---------- SOURCE MATERIAL ----------
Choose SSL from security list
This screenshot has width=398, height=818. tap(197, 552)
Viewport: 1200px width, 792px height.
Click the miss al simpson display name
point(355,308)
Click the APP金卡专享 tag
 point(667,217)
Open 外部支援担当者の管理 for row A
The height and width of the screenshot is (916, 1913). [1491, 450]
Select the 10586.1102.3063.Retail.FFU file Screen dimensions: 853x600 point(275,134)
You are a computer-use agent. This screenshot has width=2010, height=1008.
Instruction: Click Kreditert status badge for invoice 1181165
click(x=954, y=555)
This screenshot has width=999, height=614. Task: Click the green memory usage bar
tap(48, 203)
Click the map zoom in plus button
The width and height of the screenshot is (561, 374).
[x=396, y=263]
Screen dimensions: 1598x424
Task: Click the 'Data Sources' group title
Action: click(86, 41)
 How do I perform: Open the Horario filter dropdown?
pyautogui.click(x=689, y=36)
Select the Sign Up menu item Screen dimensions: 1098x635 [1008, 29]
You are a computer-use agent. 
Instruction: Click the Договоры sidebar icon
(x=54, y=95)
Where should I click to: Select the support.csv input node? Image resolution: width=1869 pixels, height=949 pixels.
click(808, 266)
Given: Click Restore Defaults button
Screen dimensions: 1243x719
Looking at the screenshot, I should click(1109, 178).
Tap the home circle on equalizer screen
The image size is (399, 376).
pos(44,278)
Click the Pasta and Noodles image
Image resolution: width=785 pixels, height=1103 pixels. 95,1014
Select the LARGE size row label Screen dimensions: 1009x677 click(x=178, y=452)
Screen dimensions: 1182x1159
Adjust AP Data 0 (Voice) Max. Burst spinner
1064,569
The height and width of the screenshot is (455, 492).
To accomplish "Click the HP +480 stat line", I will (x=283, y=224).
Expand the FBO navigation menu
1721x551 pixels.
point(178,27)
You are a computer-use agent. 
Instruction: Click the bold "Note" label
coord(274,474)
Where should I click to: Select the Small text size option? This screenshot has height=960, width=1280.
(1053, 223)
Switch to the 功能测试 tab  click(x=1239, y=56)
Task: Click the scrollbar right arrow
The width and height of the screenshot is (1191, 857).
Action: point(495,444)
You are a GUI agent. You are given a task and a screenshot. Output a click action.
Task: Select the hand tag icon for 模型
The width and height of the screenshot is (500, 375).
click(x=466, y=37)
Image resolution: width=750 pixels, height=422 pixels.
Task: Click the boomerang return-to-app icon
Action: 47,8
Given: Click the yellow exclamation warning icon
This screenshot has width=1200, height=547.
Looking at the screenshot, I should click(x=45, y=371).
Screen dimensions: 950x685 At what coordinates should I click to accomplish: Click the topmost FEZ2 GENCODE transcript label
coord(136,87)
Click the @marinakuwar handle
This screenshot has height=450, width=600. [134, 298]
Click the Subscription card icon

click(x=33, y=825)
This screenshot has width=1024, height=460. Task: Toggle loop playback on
----------
__TO DO__. Counting the line that contains "Switch to the" as the first, copy exactly every line through the end of the records, and nothing else.

__ANSWER BOX__.
Switch to the 功能测试 tab  click(x=1239, y=56)
Task: Click the scrollbar right arrow
The width and height of the screenshot is (1191, 857).
Action: point(495,444)
You are a GUI agent. You are given a task and a screenshot. Output a click action.
Task: Select the hand tag icon for 模型
The width and height of the screenshot is (500, 375).
click(x=466, y=37)
Image resolution: width=750 pixels, height=422 pixels.
Task: Click the boomerang return-to-app icon
Action: 47,8
Given: Click the yellow exclamation warning icon
This screenshot has width=1200, height=547.
Looking at the screenshot, I should click(x=45, y=371).
Screen dimensions: 950x685 At what coordinates should I click to accomplish: Click the topmost FEZ2 GENCODE transcript label
coord(136,87)
Click the @marinakuwar handle
This screenshot has height=450, width=600. [134, 298]
Click the Subscription card icon

click(x=33, y=825)
This screenshot has width=1024, height=460. Task: Toggle loop playback on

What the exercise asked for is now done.